NFTs can be anything from a tweet to digital artwork. They’ve overtaken the sports world in recent months — and now, opportunities to sell NFTs in college sports are beginning to explode.
Array of NFTs
Suggs’ NFT uses a photo of him celebrating, and overlays words on his jersey and body, like “The Shot,” in a rainbow of colors.
Some NFTs are more akin to memorabilia than art, Edward Schauder, head of the sports law practice at Phillips Nizer, told FOS. Fans spend hundreds on collectibles like seats from the old Yankee Stadium, so now they can purchase an NFT featuring a seat.

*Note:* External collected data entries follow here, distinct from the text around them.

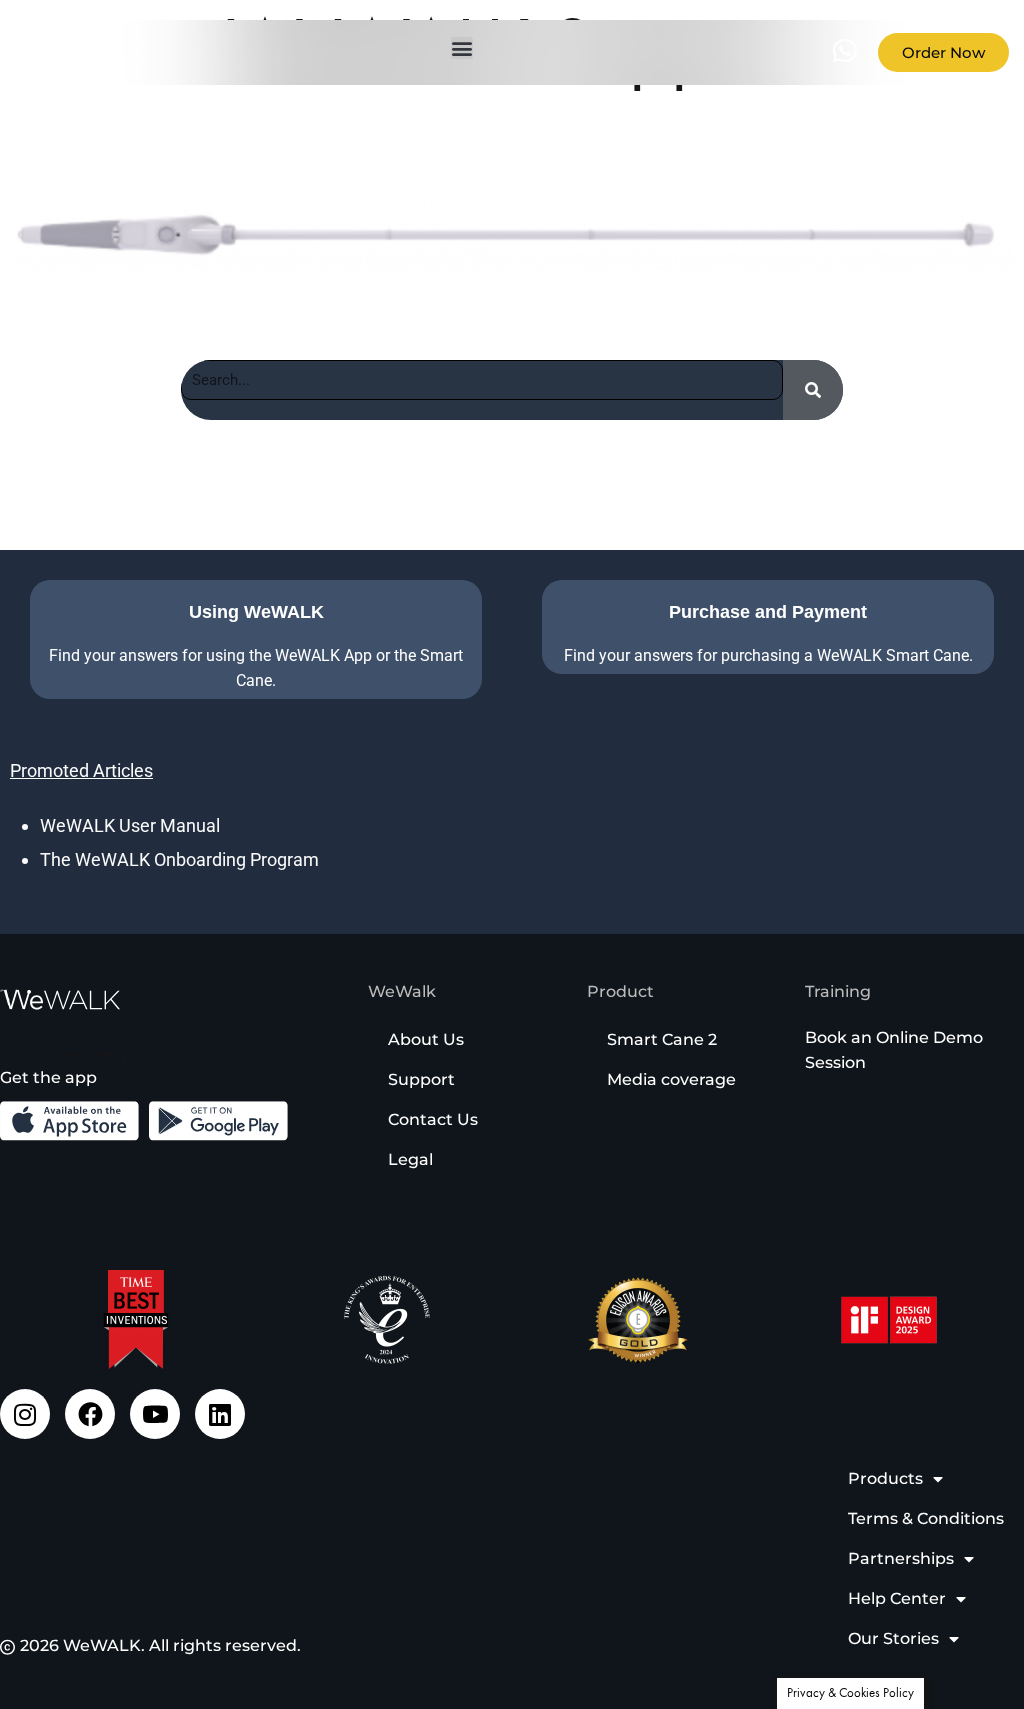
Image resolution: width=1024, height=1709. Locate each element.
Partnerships (901, 1558)
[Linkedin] (220, 1414)
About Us (426, 1039)
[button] (462, 48)
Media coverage (671, 1079)
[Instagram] (25, 1414)
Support (421, 1079)
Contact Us (433, 1119)
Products (885, 1478)
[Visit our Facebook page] (90, 1414)
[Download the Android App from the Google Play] (218, 1121)
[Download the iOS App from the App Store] (69, 1121)
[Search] (813, 390)
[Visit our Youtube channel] (155, 1414)
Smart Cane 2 (662, 1039)
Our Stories (893, 1638)
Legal (410, 1159)
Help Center (897, 1598)
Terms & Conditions (926, 1518)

They could even buy a memorable tweet from coverage of a marquee game.
Sellers can pair physical items or other experiences along with their NFTs. For example, Suggs is also selling the shoes he wore during the game.
Right now, the pro sports NFT market is booming. Just look at NBA Top Shot, which sells digital trading card packs. Despite the fact that packs can be as cheap as $9, Top Shot made more than $230 million by March 2, according to CNBC. A LeBron James dunk sold for $200,000.
What makes an NFT valuable? Like a rare trading card or a print by an artist, it’s unique. “It’s a scarcity thing,” Ashley Ebersole, a partner at Bryan Cave Leighton Paisner, told FOS.
“NFTs right now are undoubtedly a very hot commodity,” Ebersole said. “Will they stay that way in perpetuity? If you look at the history of the market for sports collectibles or sports trading cards, it tends to ebb and flow.”
In college sports, the NFT craze is just beginning. Former Iowa player Luka Garza created one that sold for more than $40,000.